_WHAT YOU WILL DO_
Excerpt from the entries below: please repeat exactly the lines from the one containing "This screenshot has width=640, height=480." through the last one, both ends included, with no pictures.
========================
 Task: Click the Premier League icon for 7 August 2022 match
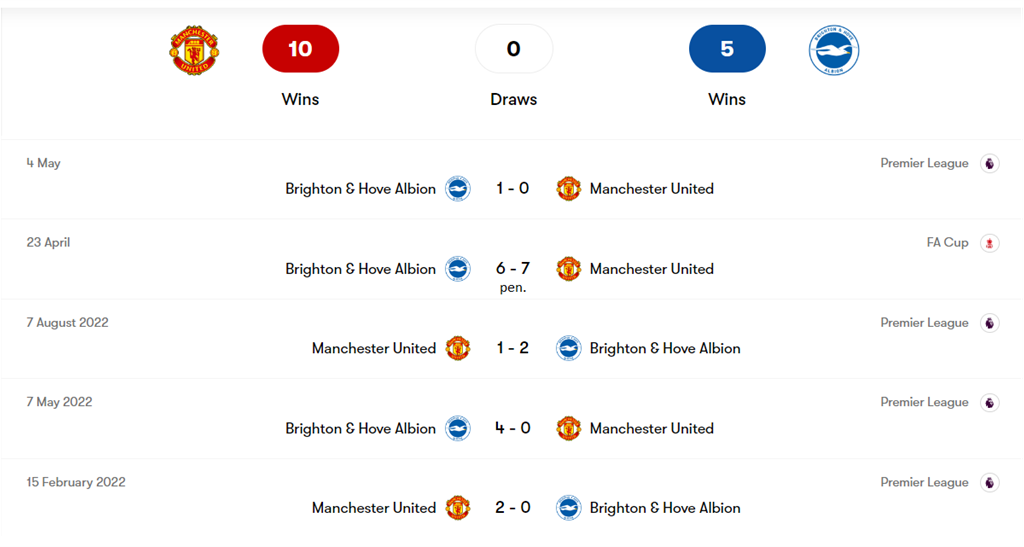pos(989,322)
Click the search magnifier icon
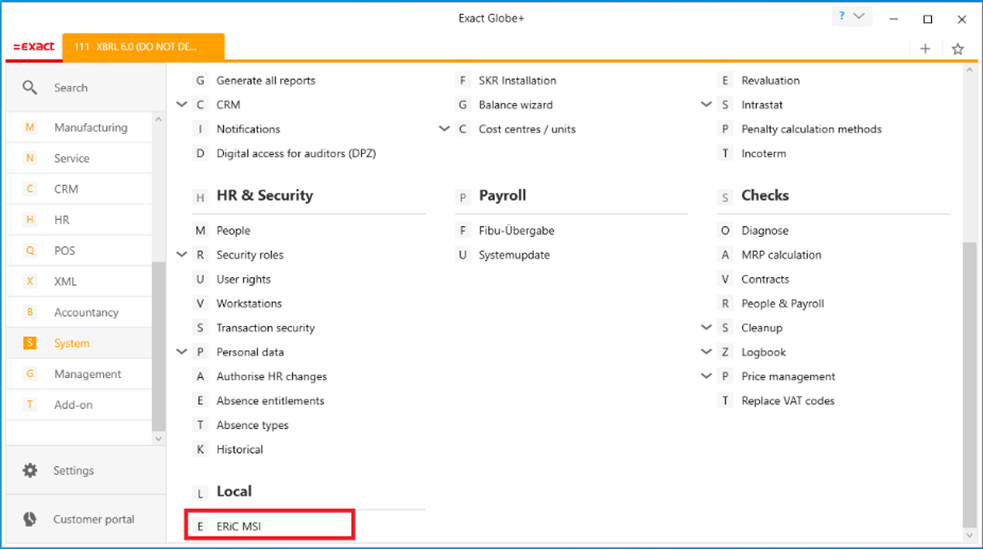The image size is (983, 549). click(30, 88)
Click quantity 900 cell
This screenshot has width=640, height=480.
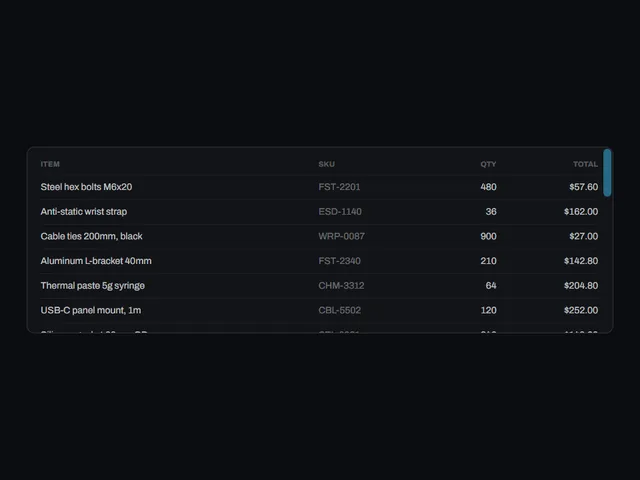pos(488,236)

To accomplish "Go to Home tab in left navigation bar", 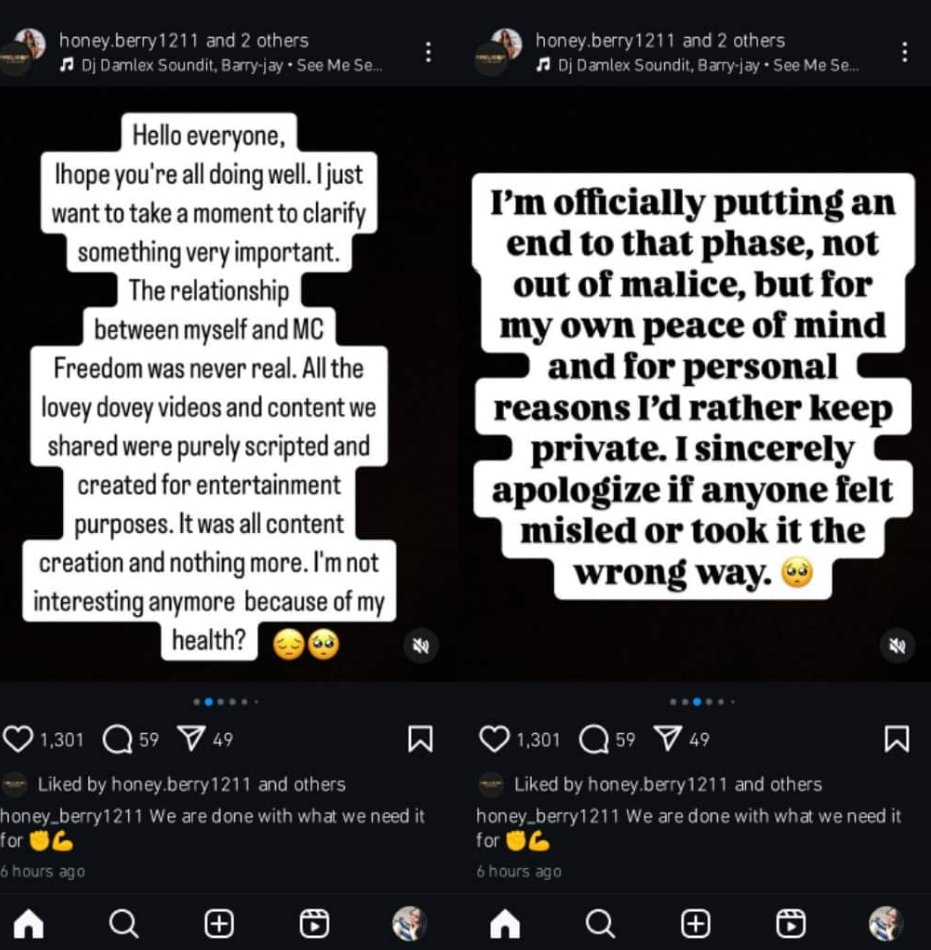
========================
_EXERCISE RESPONSE_
This screenshot has width=640, height=480.
pos(488,236)

To accomplish "Go to Home tab in left navigation bar", 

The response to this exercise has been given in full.